Among the records that follow, find the line with "Task: Collapse the Parameters (参数) section" and the line with "This screenshot has height=551, width=900.". Set down those lines and all lines between them exactly, without adding anything.
====== RECORDS SUPPLIED ======
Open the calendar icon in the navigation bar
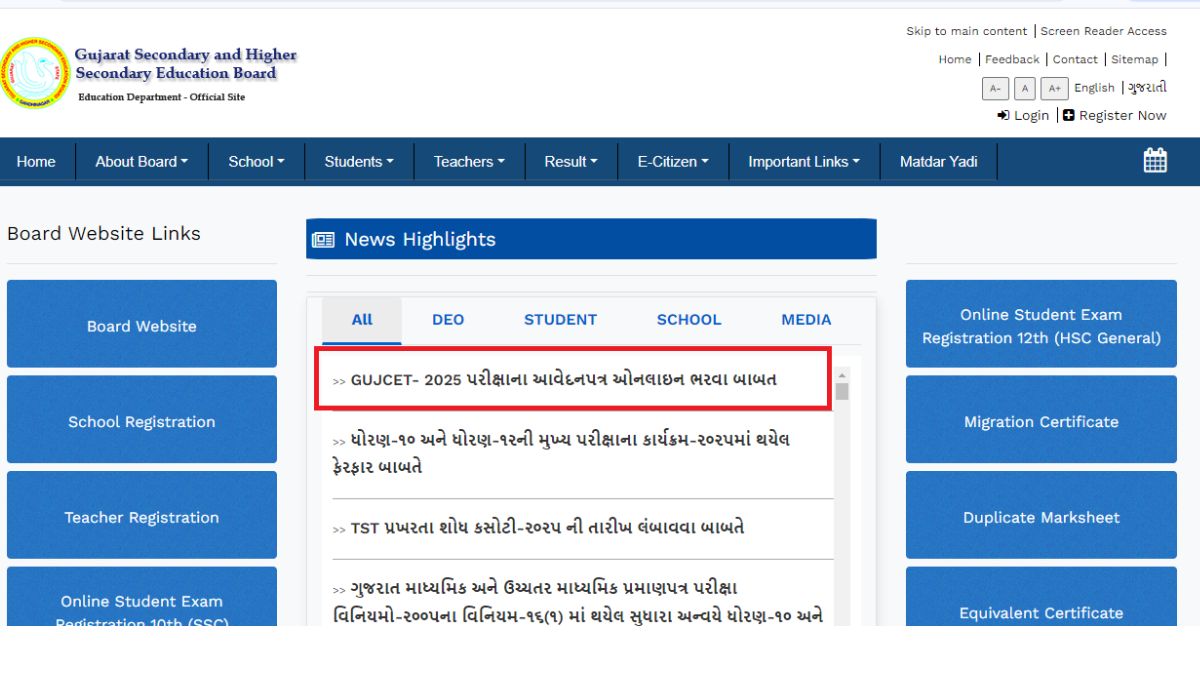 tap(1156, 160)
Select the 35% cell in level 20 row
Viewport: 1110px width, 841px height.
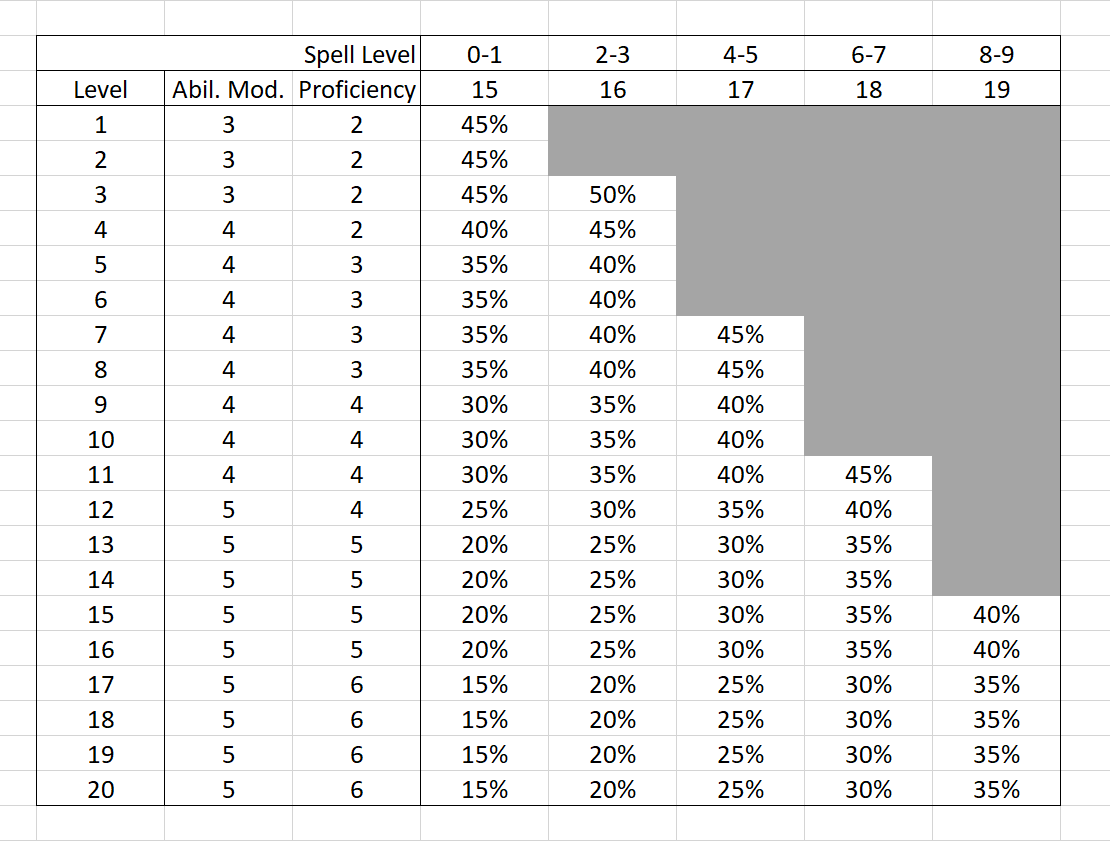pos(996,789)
======
====== RECORDS SUPPLIED ======
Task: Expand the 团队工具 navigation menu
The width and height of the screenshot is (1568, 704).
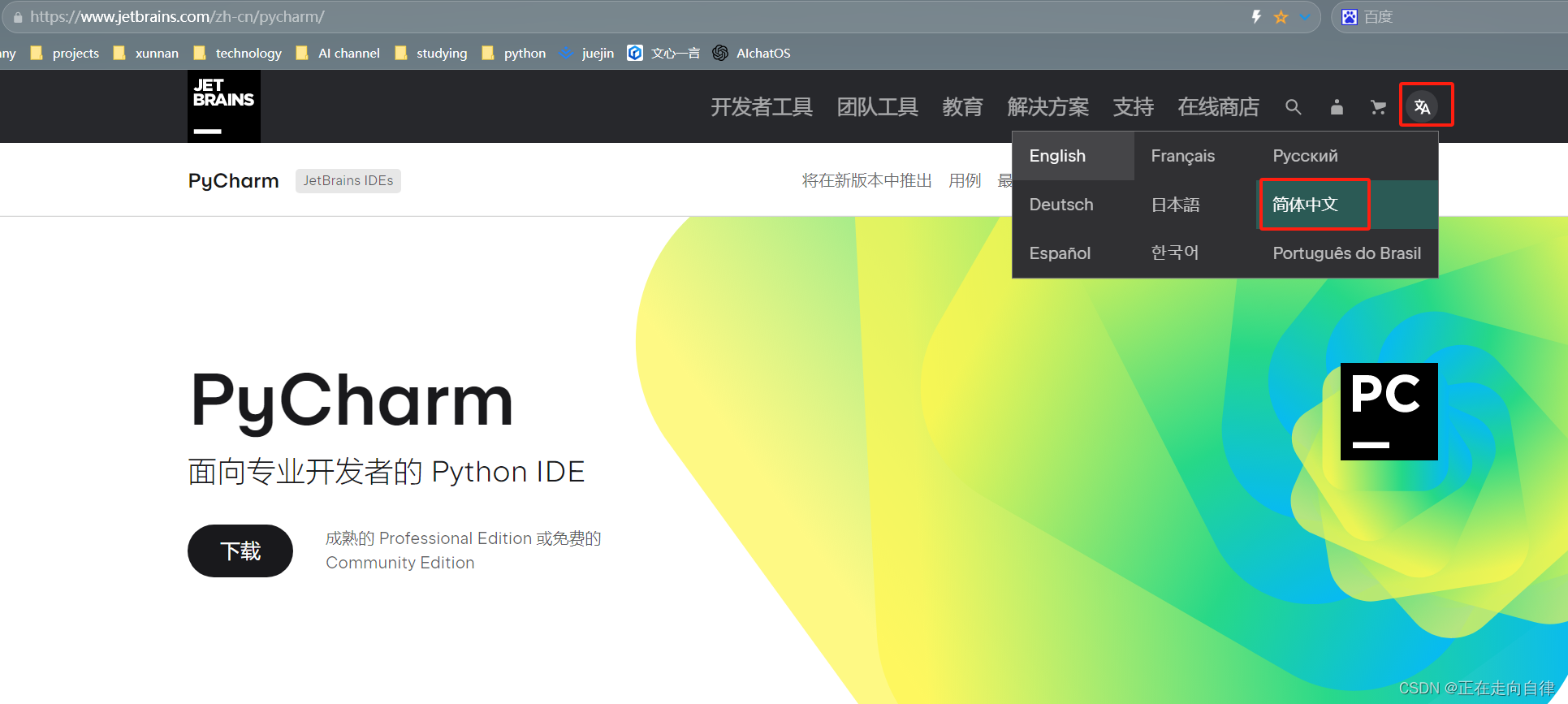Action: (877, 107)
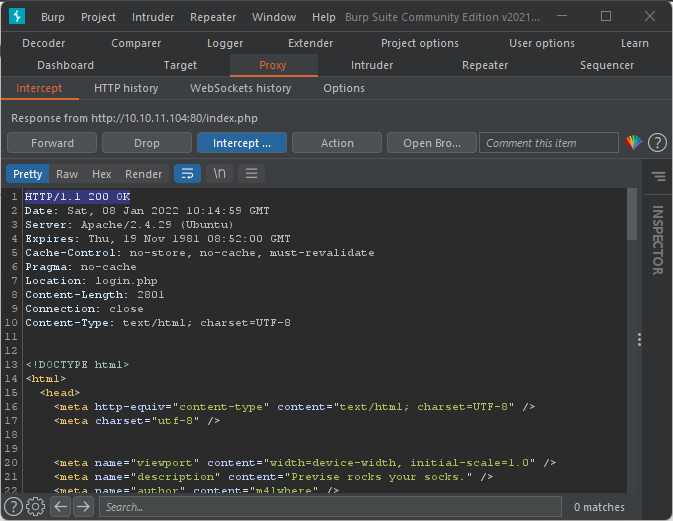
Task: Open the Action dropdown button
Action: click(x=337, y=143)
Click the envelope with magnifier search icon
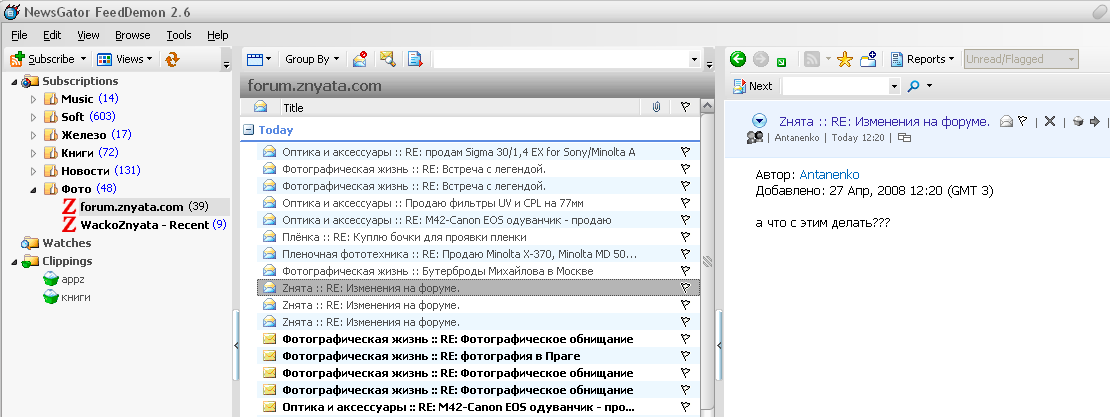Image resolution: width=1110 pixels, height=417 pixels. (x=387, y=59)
======
====== RECORDS SUPPLIED ======
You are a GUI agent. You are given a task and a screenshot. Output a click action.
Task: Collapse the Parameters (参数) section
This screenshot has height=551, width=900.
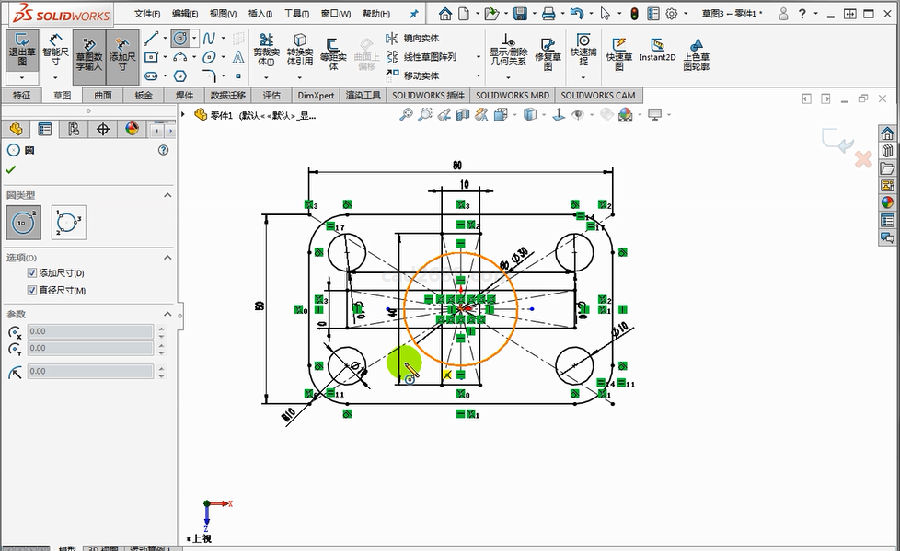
======
• ANSWER SPACE:
Task: Collapse the Parameters (参数) section
This screenshot has height=551, width=900.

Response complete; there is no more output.